Spend enough time among historians in twitter land and you will eventually come across a thread about the Conservative commentator, Dinesh D’Souza. D’Souza comments on a wide range of issues, but he is one of the most vocal proponents of a narrative that seeks to challenge how we think about the evolution of the Republican and Democratic Parties in the twentieth century. The argument goes something like this.
Historians have tended to point to a gradual realignment of African Americans from the Republican to Democratic Party beginning in the 1930s and continuing through the 1960s. In the late 1960s, early 70s the Republican Party refocused efforts on a “Southern Strategy” that sought the support of white southerners in the former states of the Confederacy. That shift helped to solidify the Democratic Party as the party of civil rights and widespread African American support. According to D’Souza this is a myth. I am not going to go into too much detail here, but what you need to know is that according to D’Souza the Democrats have always been the party of white supremacy going back to the antebellum period, through the Civil War and Reconstruction and into the twenty-first century. In short, there was no party realignment. The Republican Party has always been the true political party of civil rights and racial equality.
Needless to say the historical rigor behind these claims is flimsy at best and easily debunked. I recommend Kevin Kruse and Julian Zelizer’s newly released Fault Lines as well as Leah Wright Rigueur’s The Loneliness of the Black Republican. Historians on twitter have made it a sport to ‘dunk on D’Souza’ in response to these ridiculous claims.

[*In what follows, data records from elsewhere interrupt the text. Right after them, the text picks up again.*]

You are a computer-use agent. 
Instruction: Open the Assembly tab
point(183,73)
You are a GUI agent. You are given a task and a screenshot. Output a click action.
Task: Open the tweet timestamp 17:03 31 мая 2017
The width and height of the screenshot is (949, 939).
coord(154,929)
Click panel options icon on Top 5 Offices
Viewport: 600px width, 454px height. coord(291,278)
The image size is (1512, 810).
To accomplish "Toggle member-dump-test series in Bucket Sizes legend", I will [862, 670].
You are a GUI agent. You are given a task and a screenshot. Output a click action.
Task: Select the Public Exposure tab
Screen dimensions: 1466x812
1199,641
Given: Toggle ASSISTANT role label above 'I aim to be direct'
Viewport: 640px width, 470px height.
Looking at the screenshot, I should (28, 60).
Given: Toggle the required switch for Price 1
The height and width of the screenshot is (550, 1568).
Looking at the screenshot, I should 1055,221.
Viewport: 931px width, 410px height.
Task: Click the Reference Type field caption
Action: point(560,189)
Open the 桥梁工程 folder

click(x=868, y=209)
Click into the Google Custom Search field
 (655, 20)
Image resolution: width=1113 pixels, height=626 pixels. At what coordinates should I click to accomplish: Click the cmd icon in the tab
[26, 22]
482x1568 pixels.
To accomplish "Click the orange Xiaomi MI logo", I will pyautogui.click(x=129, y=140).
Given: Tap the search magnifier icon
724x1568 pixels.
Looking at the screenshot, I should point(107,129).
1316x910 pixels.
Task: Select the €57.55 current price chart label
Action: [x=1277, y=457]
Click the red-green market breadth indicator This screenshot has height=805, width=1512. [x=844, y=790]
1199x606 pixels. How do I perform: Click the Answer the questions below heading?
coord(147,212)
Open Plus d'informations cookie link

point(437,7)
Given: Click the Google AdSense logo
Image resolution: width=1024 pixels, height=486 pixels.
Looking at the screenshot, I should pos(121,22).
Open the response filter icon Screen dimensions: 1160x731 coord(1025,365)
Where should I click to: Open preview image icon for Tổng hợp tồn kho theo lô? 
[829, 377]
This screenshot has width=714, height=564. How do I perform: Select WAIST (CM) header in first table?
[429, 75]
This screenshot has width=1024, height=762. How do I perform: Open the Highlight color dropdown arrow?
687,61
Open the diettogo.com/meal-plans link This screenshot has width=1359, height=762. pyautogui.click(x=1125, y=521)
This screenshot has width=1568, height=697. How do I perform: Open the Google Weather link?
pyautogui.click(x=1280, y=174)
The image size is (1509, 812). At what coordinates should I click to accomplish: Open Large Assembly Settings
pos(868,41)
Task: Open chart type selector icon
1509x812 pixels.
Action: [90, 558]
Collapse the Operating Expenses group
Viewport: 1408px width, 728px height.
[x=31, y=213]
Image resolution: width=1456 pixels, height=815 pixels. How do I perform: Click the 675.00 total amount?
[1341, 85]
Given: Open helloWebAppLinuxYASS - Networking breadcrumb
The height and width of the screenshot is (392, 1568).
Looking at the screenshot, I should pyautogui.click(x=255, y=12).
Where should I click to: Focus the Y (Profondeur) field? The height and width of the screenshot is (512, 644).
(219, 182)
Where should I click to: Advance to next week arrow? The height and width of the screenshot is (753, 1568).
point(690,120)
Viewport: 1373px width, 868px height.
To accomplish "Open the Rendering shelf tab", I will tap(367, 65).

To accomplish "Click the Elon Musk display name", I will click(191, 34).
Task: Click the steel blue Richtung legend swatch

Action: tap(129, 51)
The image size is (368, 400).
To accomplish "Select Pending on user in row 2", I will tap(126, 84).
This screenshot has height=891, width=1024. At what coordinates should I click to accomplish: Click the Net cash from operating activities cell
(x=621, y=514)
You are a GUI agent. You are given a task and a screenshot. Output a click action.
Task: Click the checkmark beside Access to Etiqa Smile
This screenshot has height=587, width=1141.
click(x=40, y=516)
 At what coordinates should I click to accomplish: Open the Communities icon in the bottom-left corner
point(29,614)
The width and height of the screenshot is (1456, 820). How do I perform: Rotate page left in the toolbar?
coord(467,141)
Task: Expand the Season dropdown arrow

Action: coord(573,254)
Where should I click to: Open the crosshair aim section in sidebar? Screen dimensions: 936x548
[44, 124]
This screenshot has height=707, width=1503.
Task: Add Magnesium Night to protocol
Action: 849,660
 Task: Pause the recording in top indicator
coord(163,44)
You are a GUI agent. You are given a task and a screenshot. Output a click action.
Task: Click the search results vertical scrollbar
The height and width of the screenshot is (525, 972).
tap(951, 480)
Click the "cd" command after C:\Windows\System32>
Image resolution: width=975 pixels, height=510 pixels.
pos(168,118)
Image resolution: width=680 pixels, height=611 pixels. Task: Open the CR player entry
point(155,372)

Apart from the obvious historical fallacies contained in such an interpretation, the obvious problem is in explaining why Republicans have overwhelmingly supported not just protecting Confederate monuments, but passing laws preventing local communities from deciding which monuments to maintain and which ones to remove or relocate. Why is the political party that according to D’Souza has always been perfectly aligned with the emancipationist legacy of the Civil War and the commitment to the Radical Republican vision of Reconstruction the same party that wants to preserve monuments erected during the height of the Jim Crow-era that celebrate disunion and a slaveholders’ rebellion?
This obsession with protecting these monuments and memorials was reinforced for me after reading Victor David Hanson’s piece earlier today at National Review. Hanson is a noted Conservative historian and author of The Case For Trump. It’s a poorly argued piece beginning with his failure to distinguish between history and memory/commemoration and his decision to equate the vandalism and removal of Confederate monuments with the destruction of religious monuments by ISIS. Nowhere does Hanson mention that in most localities public conversation has been the order of the day nor does he mention state laws preventing removal in places where monuments/memorials have been vandalized.
But what is truly revealing is that Hanson fails to mention other instances of monument removals that I have no doubt he supports. Perhaps the best example is the destruction of the Saddaam Hussein monument in Baghdad by the United State military. More to the point, I would love to know what Hanson’s thoughts are regarding the often violent destruction of monuments celebrating communist leaders like Lenin and Stalin in former Soviet-bloc countries at the end of the Cold War.
Does Hanson equate these instance of removal and in many cases destruction of monuments with the actions of ISIS? How about the removal and destruction of monuments celebrating the Nazis at the end of the WWII? I suspect I know the answer to this question.
I’ve grown bored and suspicious of the Republican position that the legislation is necessary to protect history. This, of course, is a fundamental misunderstanding of the purpose that monuments and memorials serve. They are not history lessons, but representations of what individuals/organizations chose to remember and commemorate about the past.
The commitment to preventing communities from making these crucial decisions must ultimately be understood as reflecting just how far this Republican Party has moved away from the principles that guided Lincoln and the Republicans through the Civil War years.